Currently in Gaishorn, Austria
Weather is changing. In the mids of the dry season in Bolivia we are subjected to snow, rain, hail and fog that makes you wet to the bone. After 5 days pitching and folding the wet tent looks like a rag. Day after day we climbed frozen and snowy passes and came down to sleep in damp valleys with peaks enfolded in clouds all the time. Dynamic ever changing skies with all kind of high, low and crawling around us clouds. The forecast for Bolivia is not existing (gismeteo.com, mountain-forecast.com are useless).
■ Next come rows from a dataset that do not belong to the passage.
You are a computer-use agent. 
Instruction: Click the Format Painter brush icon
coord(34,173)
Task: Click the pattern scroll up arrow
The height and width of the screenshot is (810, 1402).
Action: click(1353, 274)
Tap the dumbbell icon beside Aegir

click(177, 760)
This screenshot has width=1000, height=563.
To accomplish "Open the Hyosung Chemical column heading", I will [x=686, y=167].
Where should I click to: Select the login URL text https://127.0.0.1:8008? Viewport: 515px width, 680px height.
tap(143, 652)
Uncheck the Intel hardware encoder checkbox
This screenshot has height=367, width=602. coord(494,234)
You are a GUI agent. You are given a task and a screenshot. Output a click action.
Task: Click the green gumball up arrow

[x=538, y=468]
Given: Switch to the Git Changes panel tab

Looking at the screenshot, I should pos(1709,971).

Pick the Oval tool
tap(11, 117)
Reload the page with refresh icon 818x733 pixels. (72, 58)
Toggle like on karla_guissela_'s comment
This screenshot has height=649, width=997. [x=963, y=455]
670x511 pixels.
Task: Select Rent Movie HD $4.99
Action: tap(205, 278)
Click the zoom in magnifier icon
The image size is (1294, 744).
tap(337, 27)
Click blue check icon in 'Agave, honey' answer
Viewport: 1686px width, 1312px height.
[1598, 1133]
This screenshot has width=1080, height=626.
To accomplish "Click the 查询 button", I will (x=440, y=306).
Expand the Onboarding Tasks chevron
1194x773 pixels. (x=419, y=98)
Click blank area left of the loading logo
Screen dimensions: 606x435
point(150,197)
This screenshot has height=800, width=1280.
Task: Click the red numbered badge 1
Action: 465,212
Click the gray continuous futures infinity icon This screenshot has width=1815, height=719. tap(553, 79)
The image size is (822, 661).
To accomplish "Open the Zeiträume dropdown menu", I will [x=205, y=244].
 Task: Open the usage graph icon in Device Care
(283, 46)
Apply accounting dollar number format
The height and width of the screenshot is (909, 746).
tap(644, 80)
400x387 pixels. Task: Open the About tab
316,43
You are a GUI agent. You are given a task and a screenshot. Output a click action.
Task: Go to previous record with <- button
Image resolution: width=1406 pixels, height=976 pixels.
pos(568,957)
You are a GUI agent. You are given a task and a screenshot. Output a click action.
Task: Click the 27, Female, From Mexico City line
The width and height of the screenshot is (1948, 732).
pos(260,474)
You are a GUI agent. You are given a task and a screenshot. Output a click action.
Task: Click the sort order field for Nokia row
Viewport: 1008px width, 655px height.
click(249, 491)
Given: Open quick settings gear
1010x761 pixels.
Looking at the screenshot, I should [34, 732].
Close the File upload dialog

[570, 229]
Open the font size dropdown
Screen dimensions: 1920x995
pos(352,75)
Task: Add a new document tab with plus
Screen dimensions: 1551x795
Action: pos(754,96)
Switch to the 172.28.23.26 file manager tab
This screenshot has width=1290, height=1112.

On La Cumbre ( the highest point) of the road to La Paz, there is station where we spent the night when a heavy snow caught up with us, two shifts are paid to measure morning and evening readings for temperature, snow, rain, clouds, wind, and the numbers are diligently scribbled on a sheet of paper pinned to a cork board. When I asked if they call the numbers daily to someone the guy in charge (Toribio) told me ¨que lastima¨ (too bad) they don't have radio station or a phone so the tables go somewhere at the end of the month, maybe in the Museum of Coca.
Tent is pitched at 3800m, and the the clouds are coming from below. The break is not enough for Juri to finish his cigarette and seconds later he and the shoes are inside and the tent zipped.